Repeat only the lines from the one that contains "Screen dimensions: 999x672" through the final line of the listing below, exactly, please, without pictures.

SOURCE DATA:

━━━━━━━━━━━━━━━━━━━━

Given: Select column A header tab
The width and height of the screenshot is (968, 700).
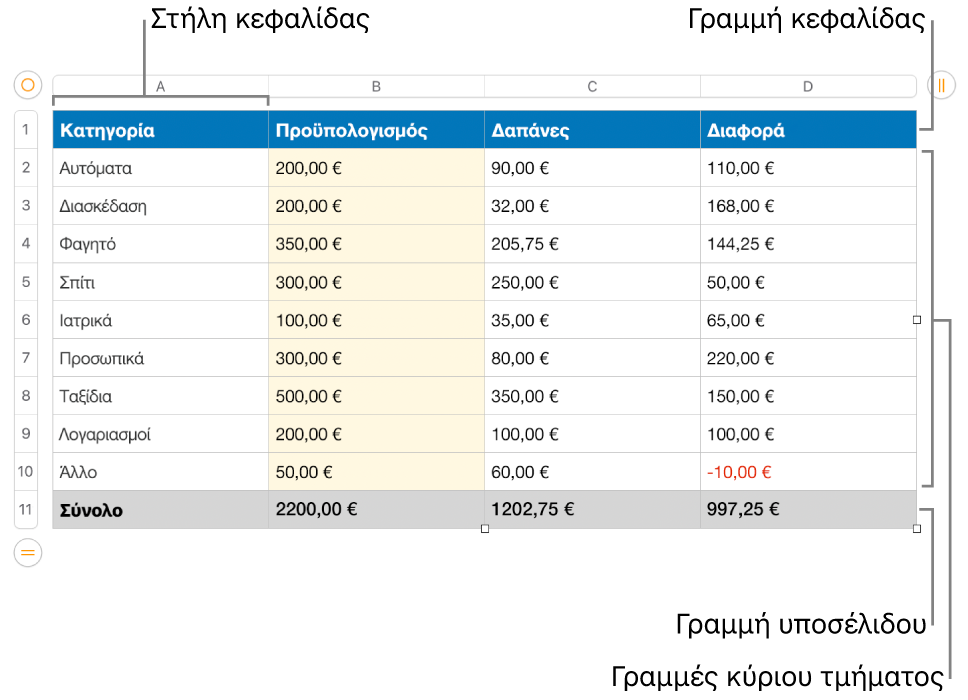Looking at the screenshot, I should click(161, 86).
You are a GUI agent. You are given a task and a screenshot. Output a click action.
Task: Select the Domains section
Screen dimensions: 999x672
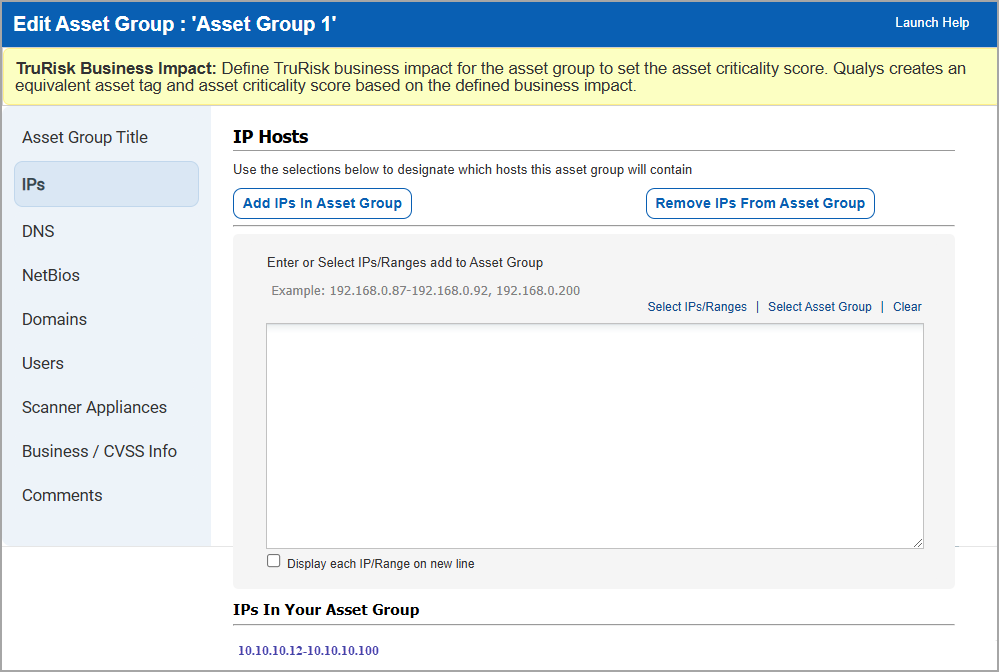tap(54, 319)
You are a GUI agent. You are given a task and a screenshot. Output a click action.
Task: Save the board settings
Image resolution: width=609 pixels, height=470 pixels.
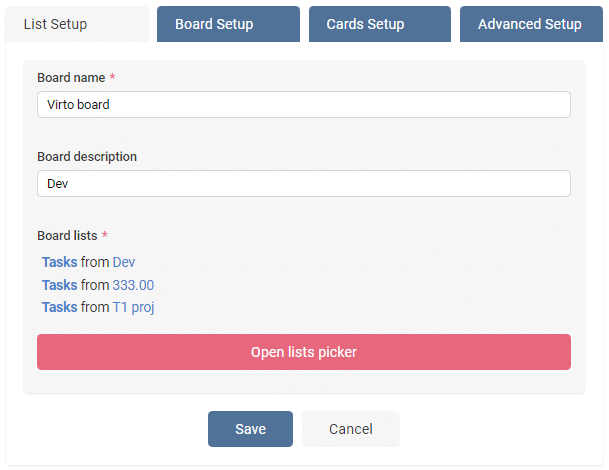pyautogui.click(x=250, y=429)
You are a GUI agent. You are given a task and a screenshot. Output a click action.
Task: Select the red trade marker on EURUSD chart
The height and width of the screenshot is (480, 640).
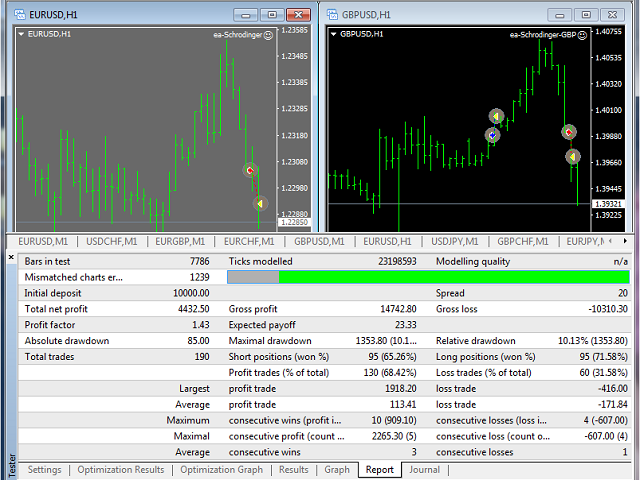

━━━━━━━━━━━━━━━━━━━━

PROBLEM SOLUTION:
Screen dimensions: 999x672
tap(54, 319)
You are a GUI agent. You are given a task and a screenshot. Output a click action.
Task: Save the board settings
Image resolution: width=609 pixels, height=470 pixels.
pyautogui.click(x=250, y=429)
You are a GUI agent. You are given a task and a screenshot. Output a click action.
Task: Select the red trade marker on EURUSD chart
The height and width of the screenshot is (480, 640).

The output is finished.